■ Directions ■
a: For each of statements (i), (ii), and (iii), state whether it agrees with the deep-frying text below, answering yes or no and quoting the words of the text that decide it. (i) Food lower in fat tends to absorb more fat from the frying oil. (ii) Cod fillet is listed as a fried food with high fat. (iii) Free glycerols are converted into acrolein.
b: According to the deep-frying text below, what do polyunsaturated fatty acids released from fatty fish impart to the frying oil?

French Fries, also known as fries in North America region or chips in European region, is the most widely purified deep fried product in the world.
Breakdown of Fat Molecules by Steam
Steam, generated from the moisture of food, breaks down the fat molecules of the oil i.e. hydrolysis of triacylglycerol (triglycerides) into diacylglycerols, monoacylglycerols, free fatty acids and glycerols. The free glycerols are immediately converted into acrolein, the irritating gas that hurt your eyes, noses, lungs, etc.
The picture below shows major reactions during deep frying:
Transfer of Fat Between the Oil & the Food
The fats in food are exchanged with those in the oil. The transfer is depending on the amount of fat in the food. Food with lower fat tends to absorb more from the oil and vice versa.
Fried food with low fat:
Mainly plant origin e.g. potatoes
Lean muscle tissue e.g. chicken breasts or thighs
Lean fish products e.g. cod fillet
Fried food with high fat:
Animal products e.g. pork, beef, lamb, poultry
Fatty fish e.g. herring, sardines
Notice that polyunsaturated fatty acids e.g. EPA or DHA are released from fatty fish to the frying oil, which impart fishy off-flavour to the oil, and decrease oil’s stability against rancidification.
How to Reduce the Exchanges?
Most developed countries have overweight population due to excessive dietary energy intake and sedentary lifestyle. Thus low fat foods are preferred and methods had been developed to reduce amount of oil absorbed during frying.

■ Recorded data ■
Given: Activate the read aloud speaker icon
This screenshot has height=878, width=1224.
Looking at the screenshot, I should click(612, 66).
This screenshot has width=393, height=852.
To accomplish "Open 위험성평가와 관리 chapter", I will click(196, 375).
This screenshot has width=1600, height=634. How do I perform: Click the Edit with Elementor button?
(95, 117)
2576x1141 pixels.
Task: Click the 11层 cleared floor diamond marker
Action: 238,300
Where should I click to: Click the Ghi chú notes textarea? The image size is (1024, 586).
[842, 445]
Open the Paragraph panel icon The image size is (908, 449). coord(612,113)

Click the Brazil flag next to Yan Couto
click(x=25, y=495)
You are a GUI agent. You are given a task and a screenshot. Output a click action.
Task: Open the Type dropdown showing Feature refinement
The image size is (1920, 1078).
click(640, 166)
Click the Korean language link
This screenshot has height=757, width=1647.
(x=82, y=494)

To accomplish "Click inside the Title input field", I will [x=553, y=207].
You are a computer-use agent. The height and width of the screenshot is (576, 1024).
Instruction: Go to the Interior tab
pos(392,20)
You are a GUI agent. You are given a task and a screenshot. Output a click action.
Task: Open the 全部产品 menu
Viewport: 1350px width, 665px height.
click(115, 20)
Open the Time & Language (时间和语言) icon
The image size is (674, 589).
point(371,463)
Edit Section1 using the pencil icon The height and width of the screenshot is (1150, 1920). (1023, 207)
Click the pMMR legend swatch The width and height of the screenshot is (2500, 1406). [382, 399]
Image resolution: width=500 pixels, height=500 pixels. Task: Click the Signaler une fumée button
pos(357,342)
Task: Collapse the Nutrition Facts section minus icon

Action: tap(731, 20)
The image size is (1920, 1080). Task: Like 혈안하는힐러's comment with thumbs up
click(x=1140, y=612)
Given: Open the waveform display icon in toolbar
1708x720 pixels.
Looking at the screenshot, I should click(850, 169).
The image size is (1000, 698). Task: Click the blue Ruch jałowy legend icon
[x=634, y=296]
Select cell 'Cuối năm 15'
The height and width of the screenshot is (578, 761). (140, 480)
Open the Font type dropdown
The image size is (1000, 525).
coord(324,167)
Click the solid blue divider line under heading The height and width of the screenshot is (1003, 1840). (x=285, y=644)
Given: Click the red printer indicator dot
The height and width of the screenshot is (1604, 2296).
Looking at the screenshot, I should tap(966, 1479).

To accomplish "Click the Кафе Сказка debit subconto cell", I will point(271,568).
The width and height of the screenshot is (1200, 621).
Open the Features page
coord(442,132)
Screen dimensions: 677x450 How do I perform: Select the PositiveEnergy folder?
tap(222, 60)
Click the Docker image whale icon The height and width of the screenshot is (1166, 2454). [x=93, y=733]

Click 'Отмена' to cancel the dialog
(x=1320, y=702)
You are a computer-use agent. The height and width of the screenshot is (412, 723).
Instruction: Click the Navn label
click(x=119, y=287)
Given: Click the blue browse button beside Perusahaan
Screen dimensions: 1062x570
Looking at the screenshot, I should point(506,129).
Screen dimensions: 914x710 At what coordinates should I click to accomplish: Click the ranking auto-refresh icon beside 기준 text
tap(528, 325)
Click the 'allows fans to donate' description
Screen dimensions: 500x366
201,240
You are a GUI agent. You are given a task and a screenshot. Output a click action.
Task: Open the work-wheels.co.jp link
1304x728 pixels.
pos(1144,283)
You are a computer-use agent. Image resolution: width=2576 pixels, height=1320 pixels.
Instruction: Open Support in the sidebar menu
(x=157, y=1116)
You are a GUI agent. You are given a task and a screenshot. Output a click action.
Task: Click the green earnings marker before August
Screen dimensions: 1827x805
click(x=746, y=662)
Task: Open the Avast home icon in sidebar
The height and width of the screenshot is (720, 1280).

■ Solution set ■
a:
(i) Yes: "Food with lower fat tends to absorb more from the oil and vice versa."
(ii) No: "Lean fish products e.g. cod fillet" appears under "Fried food with low fat:"
(iii) Yes: "The free glycerols are immediately converted into acrolein"

b: A fishy off-flavor.